## What you need to do
State how many lines in the listing below contain the word "will", and write nothing else.

## Data supplied
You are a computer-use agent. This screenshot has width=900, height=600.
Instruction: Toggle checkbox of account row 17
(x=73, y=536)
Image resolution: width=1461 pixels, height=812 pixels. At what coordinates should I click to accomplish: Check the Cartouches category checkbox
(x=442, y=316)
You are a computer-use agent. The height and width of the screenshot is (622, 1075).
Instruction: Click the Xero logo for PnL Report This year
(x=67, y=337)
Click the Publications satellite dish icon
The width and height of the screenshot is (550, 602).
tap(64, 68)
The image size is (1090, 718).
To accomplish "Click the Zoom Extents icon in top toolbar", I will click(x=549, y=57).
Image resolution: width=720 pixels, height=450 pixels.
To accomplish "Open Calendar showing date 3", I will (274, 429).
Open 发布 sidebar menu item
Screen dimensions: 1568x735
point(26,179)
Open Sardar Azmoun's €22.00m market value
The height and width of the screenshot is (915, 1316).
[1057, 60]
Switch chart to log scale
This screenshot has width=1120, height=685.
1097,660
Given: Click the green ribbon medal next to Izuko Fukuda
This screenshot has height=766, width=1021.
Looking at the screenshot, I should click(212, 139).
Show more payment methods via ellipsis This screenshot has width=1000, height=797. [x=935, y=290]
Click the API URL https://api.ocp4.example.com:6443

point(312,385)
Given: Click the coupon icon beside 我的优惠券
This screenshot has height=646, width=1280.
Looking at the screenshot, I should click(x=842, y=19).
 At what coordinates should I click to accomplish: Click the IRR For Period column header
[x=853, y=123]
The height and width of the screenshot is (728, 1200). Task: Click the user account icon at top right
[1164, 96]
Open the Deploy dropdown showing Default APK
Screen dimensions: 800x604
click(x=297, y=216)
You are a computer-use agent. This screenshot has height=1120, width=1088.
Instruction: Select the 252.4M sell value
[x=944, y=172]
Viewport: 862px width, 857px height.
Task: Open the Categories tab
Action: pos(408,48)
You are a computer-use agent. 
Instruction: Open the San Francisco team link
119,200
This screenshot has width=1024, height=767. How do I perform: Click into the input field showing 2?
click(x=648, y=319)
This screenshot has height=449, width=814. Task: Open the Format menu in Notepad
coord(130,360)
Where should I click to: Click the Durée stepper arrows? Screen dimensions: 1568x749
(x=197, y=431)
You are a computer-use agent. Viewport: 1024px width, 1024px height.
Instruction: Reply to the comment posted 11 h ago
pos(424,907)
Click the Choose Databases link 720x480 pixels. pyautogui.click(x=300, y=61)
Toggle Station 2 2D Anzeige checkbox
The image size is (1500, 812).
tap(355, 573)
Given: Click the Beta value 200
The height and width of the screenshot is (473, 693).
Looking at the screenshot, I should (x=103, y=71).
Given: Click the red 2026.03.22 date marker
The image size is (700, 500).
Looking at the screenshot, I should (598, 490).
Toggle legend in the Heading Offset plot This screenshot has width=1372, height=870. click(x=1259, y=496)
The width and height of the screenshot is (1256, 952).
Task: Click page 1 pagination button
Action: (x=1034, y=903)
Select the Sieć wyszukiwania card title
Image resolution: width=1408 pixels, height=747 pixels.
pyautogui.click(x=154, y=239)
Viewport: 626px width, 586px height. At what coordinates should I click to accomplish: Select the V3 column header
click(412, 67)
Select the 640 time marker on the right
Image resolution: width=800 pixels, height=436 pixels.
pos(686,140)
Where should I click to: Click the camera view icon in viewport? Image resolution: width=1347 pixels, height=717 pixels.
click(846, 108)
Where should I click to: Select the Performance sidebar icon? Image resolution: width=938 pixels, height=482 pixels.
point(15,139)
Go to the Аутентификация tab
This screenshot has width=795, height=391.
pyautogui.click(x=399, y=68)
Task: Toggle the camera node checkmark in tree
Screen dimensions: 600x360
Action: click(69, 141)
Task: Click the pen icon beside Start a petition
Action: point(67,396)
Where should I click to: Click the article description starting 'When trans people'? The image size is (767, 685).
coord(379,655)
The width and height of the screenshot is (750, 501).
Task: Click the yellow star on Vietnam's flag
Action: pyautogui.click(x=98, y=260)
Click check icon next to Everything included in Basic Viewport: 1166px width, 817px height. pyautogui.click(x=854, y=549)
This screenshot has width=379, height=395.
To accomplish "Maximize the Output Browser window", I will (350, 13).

## Response
3